A: You really want to know? *sigh*
   Ok, here we go. The negative is still the simplier to understand. When you
   are uncompressing a lz77 stream, you read backward jumps and lengths. The
   maximum value for a jump and a length are determined on how the two infos
   are packed into the restart block.
   
   For example, if you have 12 bits for the jump and 4 for the length, you will
   have a maximum of 0xfff for the jump and 18 for the length (18 because it's
   0xf + 3)
   
   Here comes the negative trick: when you are uncompressing the first bytes,
   you will still be able to have a jump which is *beyond* the beginning of the
   decompressed file. Later, when your file will grow up, this won't be possible
   anymore of course, since its size will be over the maximum jump size.
   
   So, sometime, you can consider that *if* you have a negative value, it's not
   a fault: you just read zeros. Understood? BTW, most of the case, the negative
   restart will be very near the begin of the file. So if you have to copy five
   bytes distant of 1000 bytes from the beginning of the file, *this* is
   probably a fault, or a misunderstood scheme.
   
   
   Next, the overlap trick. It's more difficult to understand though. You have
   to understand the decompressor's algorithm a bit. When it hits a restart
   block, it computes the jump and the length, then it will begin to copy the
   bytes from the old decompressed datas, one byte after the other.
   
   So the trick is here: when you are copying the bytes, the algorithm will
   be able to reuse them immediately for the current copy, since they are
   already written. The restart block will use "itself".
   
   Let's have an example:
   
   If you want to compress the stream:
   
      123123123123
   
   you will have two solutions. Either with, either without the overlap trick.

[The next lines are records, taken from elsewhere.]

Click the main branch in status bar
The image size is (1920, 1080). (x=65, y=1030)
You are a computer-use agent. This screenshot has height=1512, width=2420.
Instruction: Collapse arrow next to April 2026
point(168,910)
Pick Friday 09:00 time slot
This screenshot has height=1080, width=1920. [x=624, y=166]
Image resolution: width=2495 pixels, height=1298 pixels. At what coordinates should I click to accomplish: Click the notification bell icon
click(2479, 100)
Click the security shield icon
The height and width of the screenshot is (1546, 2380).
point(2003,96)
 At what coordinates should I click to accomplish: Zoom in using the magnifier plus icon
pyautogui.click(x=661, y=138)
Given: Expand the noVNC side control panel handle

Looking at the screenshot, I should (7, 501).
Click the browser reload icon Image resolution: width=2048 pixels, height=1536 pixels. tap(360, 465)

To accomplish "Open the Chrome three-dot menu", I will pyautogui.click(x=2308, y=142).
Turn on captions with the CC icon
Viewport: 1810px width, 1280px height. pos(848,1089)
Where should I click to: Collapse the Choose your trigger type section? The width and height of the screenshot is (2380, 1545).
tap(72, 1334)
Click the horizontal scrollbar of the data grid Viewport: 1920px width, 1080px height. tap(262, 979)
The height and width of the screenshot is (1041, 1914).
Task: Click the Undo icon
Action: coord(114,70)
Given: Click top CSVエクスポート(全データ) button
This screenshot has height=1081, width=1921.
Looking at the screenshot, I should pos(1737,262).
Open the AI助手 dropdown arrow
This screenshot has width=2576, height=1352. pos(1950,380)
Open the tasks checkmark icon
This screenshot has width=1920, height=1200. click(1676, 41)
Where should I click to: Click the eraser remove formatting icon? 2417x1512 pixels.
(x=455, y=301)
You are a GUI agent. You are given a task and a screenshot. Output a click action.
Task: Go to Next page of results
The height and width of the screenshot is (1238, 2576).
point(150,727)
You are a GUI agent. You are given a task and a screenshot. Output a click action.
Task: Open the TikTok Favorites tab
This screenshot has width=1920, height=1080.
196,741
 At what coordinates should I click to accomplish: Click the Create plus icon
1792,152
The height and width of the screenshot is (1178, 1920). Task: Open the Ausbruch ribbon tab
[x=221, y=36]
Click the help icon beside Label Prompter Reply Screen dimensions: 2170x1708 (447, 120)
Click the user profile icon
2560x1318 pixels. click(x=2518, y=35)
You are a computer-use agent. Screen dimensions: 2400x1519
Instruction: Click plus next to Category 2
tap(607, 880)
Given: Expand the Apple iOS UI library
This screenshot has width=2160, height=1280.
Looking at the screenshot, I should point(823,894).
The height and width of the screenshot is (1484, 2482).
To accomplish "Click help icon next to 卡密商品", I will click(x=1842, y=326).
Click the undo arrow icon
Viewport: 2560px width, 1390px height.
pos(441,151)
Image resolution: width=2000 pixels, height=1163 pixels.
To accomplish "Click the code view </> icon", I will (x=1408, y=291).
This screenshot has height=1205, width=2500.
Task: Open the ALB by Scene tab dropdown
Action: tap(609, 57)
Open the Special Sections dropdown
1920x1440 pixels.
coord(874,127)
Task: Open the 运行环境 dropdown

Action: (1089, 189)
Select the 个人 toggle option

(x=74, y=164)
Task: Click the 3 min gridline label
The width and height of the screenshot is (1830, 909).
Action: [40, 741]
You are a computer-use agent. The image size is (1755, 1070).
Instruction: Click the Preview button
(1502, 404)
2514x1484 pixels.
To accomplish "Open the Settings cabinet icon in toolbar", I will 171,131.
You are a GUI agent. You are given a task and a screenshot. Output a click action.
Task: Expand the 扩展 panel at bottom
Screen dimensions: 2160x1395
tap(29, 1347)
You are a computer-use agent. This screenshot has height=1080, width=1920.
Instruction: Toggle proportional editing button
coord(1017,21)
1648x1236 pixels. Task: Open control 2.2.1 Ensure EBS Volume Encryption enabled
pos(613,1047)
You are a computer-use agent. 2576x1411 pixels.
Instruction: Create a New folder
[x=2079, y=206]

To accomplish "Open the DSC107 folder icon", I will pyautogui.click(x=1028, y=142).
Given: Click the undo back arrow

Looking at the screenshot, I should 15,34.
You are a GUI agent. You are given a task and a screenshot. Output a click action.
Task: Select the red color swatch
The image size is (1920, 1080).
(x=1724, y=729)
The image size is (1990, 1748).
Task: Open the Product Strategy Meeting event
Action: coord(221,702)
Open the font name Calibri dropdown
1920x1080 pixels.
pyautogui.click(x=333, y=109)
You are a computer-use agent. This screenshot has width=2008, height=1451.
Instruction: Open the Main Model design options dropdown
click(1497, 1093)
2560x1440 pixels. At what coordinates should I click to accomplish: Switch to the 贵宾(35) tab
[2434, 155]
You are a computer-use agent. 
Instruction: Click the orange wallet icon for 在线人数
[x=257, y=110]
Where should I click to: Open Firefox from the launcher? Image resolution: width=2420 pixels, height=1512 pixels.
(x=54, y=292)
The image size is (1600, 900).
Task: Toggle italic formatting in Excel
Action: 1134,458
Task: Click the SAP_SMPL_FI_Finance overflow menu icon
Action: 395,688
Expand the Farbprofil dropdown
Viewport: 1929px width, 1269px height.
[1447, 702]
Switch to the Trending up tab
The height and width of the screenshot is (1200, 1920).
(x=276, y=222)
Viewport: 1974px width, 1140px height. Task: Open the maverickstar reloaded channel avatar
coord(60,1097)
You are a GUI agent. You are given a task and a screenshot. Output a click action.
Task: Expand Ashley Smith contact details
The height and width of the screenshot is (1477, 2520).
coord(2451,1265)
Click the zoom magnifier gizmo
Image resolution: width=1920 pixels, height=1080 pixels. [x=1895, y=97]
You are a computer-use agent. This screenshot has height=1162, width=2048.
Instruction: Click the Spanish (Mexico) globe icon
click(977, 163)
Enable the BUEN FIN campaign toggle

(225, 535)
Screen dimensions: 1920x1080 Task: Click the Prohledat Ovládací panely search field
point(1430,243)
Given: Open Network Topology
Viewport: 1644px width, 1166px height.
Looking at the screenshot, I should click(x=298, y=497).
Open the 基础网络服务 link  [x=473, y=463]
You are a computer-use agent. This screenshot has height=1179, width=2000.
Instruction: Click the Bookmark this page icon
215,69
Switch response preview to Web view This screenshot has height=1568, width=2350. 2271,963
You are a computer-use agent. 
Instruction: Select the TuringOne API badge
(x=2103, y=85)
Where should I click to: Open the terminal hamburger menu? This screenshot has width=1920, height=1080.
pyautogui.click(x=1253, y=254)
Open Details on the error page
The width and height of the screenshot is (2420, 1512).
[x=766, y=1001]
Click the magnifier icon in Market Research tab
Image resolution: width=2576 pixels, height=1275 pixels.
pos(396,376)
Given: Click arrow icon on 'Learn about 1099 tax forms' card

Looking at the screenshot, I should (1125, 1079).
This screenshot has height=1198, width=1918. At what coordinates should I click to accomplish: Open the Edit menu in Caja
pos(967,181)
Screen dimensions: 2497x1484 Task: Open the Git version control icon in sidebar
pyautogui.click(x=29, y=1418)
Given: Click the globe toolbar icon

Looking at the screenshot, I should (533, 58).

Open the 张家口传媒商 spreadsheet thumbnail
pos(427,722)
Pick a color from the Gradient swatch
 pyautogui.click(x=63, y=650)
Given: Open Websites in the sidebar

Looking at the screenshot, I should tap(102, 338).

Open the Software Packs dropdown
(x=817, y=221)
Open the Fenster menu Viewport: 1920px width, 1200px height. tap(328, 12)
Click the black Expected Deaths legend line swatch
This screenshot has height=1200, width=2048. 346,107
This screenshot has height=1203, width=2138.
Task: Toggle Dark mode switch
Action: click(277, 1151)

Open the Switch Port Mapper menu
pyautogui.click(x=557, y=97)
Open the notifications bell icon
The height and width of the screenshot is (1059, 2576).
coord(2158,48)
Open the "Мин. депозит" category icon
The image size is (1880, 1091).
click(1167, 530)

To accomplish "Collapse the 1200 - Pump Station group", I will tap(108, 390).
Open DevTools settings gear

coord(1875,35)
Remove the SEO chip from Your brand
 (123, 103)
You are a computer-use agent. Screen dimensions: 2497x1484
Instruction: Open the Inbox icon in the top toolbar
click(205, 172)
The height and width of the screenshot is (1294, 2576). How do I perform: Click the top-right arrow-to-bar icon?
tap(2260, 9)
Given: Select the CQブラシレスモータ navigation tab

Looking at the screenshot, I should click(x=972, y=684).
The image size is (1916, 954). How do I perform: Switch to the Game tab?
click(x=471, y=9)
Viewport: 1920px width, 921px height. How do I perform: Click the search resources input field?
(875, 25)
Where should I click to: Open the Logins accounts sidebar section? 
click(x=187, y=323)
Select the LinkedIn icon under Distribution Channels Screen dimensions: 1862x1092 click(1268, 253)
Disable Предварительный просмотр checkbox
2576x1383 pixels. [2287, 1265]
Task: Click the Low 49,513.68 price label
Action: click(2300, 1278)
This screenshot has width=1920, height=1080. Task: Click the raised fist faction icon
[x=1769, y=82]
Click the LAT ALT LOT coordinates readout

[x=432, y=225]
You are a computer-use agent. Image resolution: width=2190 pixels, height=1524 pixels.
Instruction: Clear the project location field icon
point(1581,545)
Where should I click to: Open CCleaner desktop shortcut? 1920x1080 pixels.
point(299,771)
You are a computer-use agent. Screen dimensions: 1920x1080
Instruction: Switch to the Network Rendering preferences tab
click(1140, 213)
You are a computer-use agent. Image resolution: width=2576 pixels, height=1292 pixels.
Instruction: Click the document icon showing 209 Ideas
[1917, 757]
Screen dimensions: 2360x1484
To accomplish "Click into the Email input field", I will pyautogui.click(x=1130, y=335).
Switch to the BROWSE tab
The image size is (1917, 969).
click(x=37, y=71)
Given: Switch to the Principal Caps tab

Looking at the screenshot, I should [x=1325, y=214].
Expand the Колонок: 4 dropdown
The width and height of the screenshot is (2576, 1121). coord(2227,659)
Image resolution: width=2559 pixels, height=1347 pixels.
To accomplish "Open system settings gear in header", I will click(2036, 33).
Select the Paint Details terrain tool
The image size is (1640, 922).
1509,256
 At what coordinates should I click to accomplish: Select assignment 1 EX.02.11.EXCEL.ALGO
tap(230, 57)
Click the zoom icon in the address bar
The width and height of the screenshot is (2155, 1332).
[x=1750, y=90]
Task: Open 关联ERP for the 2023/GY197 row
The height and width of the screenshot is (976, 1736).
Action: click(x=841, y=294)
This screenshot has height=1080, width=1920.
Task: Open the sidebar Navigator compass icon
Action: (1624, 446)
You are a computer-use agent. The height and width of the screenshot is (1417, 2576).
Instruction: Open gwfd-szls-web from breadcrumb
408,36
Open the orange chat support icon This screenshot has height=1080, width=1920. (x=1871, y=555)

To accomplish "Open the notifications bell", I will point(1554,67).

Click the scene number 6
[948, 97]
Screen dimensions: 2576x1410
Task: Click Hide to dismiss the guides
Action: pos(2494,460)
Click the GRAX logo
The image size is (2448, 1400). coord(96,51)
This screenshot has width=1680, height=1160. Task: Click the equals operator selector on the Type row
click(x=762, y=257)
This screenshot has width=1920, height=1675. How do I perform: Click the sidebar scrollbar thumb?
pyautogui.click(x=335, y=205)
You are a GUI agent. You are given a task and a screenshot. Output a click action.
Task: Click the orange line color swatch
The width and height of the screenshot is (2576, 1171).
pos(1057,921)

   Without the overlap trick, here is the compressed stream:
   
      123123<J:6,L:6>
   
   This is obvious hu? Now, with the overlap trick:
   
      123<J:3,L:9>
   
   Try to take a piece of paper and to decompress those two thingy, maybe this
   will help you understand.



Q: When do I have to active the overlap and negative tricks?
A: Well, for the decompressor, it's not really necessary, because it won't
   crash if the flags are not enabled. But it will warn you so you will be
   able to know that the tricks are enabled into the lz77 stream. So if you
   see that those tricks are enabled, then active the flags so the compressor
   will be able to take care of them.
   
   Something else: you may also test if the tricks are working. Maybe they
   wasn't used when your original lz77 stream was created, but the decompression
   algorithm used by the game *maybe* is able to handle them.